How 'should' their motion be described theorectically? Exact
results derived for random walks in random environments, and
subsequent developments, yield effective tools. (March 12) Professor Joan Feigenbaum:
Incentives and Internet Computation -
Traditional treatments of distributed computation typically assume
nodes to be
either cooperative (i.e., they execute the prescribed algorithm) or
Byzantine
(i.e., they can act in an arbitrary fashion). However, to properly
model the Internet, in which distributed computation and autonomous
agents prevail, one must also consider selfish agents that maximize
their own utility. To cope with selfish agents, system designers must
develop mechanisms in which cooperation is in each agent's
self-interest; we call such mechanisms
"incentive-compatible." This talk will first introduce the audience
to the economic theory that forms the basis for the design and
analysis of incentive-compatible Internet algorithms. It will then
review previous results in this area, including those on interdomain
routing and multicast cost sharing. Finally, it will present several
promising research directions and pose some specific open problems. (March 19) Professor Anthony Quas:
Monotonicity in Voting Systems -
Arrow's Impossibility Theorem states that in an election with 3 or more
candidates, there is no voting satisfying a small number of basic fairness
requirements. In spite of this, many voting systems are used with a wide
variety of properties. Here, we focus on the requirement of monotonicity:
that the more votes you get, the more likely you are to win. Surprisingly,
a fairly popular voting system does not have this property.
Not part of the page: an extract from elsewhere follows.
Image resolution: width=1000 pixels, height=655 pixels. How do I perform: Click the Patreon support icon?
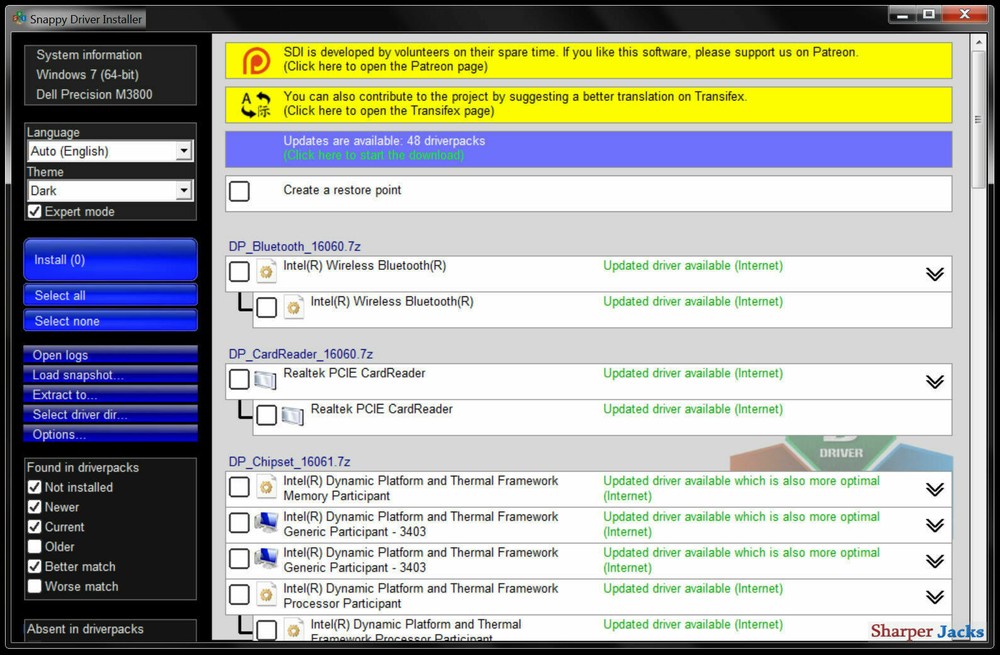pos(258,59)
We will
discuss the probability that unfairness of this type arises in the single
transferable vote system.
(April 9) Professor Henri Darmon:
Diophantine equations and modular forms. -
The question of solving diophantine equations efficiently
has preoccupied number theorists since the dawn of the last
millenium, with two classes of equations: Pell's equation, and elliptic
curves, being the focus of some of the most intensive investigations.
I will discuss how the modularity of elliptic curves, established by
Wiles almost ten years ago, and used by him to prove Fermat's Last
Theorem, also leads to the best known results to date on solving elliptic
curve equations.
(April 16) Professor Herbert Hauptman:
The crystallographic phase problem -
See here. (April 23) Professor C. R. Rao:
Anti-eigen and anti-singular values of a matrix
and applications to problems in statistics -
See here. (May 7) Professor Benoît Perthame:
Mathematical models for cell motion -
Several transport-diffusion systems arise as simple models in
chemotaxis (motion of bacterias or amebia interacting through a
chemical signal) and in angiogenesis (development of capillary
blood vessels from an exhogeneous chemoattractive signal by solid
tumors). These systems describe the evolution of a density (of
cells or blood vessels) coupled with the evolution equation for a
chemical substance, through a nonlinear transport term depending
on the gradient of the chemoattracting substance. Such systems
are successful in recovering various qualitative behavior
(chemotactic collapse, ring dynamics). Endothelial (i.e. cells
forming blood vessels) have a tendency to form different
patterns, initiating the vessels shape. Then hyperbolic models
seem better adapted to describe this kind of network formation. We will present these models, their main mathematical properties
(quantitative and qualitative), numerical simulations and, for
bacteria E. Coli, we will give a microscopic picture based on a
kinetic modelling of the interaction (nonlinear scattering
equation). We show that such models can have global solutions
that converge in finite time to the Keller-Segel model, as a
scaling parameter vanishes. This point of view has also the
advantage of unifying all the models.